(TO DO) A single number is the whole answer: how many lines in this listing contain "date".

(INPUT)
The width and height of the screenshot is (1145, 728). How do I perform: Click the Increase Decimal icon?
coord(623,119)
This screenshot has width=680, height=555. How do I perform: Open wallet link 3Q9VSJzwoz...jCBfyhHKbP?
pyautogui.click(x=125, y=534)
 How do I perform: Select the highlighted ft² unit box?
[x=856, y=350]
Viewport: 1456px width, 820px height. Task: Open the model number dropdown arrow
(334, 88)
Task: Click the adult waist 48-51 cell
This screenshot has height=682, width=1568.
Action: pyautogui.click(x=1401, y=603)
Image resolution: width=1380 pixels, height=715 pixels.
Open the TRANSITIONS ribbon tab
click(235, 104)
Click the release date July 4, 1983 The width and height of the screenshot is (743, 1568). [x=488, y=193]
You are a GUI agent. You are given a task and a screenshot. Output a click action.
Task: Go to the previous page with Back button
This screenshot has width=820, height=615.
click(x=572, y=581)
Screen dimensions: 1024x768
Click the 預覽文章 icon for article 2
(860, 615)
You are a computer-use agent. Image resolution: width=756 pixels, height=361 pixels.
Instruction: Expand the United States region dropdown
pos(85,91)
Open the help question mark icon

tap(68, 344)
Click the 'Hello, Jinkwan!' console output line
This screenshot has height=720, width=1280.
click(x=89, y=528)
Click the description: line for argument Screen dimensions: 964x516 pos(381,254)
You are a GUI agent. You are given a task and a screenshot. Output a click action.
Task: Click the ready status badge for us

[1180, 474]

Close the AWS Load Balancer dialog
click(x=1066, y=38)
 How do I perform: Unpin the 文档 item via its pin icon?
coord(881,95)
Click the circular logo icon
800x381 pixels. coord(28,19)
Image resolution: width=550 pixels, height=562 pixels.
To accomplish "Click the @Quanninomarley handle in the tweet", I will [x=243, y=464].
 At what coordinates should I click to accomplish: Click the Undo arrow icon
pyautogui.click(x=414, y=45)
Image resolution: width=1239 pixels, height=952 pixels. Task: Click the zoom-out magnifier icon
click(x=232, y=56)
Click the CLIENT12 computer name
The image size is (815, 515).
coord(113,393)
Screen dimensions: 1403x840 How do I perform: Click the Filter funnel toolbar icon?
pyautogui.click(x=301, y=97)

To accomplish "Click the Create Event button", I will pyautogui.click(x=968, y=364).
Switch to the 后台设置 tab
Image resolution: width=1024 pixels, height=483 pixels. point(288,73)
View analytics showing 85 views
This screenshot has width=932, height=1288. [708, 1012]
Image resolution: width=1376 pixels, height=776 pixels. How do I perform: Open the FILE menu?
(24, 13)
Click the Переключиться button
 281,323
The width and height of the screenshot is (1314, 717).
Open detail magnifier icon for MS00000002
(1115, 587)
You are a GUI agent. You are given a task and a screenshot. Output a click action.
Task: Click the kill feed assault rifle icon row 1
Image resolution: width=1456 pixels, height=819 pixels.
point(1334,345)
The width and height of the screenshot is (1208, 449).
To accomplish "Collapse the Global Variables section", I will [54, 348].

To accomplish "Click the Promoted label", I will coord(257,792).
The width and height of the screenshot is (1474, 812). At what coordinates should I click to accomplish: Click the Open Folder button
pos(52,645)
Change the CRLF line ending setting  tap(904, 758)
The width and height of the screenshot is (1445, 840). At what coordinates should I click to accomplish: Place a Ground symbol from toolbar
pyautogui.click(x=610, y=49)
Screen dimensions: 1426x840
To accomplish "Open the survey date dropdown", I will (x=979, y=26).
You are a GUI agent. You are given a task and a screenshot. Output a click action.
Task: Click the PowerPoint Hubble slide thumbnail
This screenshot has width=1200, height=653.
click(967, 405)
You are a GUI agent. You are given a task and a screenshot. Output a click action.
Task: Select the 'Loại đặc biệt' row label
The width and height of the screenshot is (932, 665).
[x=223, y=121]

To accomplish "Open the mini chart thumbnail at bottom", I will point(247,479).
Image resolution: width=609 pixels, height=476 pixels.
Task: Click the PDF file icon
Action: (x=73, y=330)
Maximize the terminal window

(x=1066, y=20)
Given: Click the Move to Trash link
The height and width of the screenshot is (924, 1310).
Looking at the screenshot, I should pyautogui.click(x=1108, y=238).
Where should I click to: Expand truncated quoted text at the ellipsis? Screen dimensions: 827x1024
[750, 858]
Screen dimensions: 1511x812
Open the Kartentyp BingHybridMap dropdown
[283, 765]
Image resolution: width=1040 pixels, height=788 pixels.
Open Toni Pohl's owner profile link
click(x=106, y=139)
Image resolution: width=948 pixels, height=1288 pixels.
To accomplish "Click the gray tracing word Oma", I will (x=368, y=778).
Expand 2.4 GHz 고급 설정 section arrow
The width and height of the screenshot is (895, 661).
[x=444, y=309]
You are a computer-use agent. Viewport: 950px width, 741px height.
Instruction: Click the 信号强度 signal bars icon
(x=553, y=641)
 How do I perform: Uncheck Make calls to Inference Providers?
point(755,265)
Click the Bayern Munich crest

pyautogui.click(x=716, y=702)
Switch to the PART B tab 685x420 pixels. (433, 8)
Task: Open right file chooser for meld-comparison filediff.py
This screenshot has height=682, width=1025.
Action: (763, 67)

(ANSWER) 2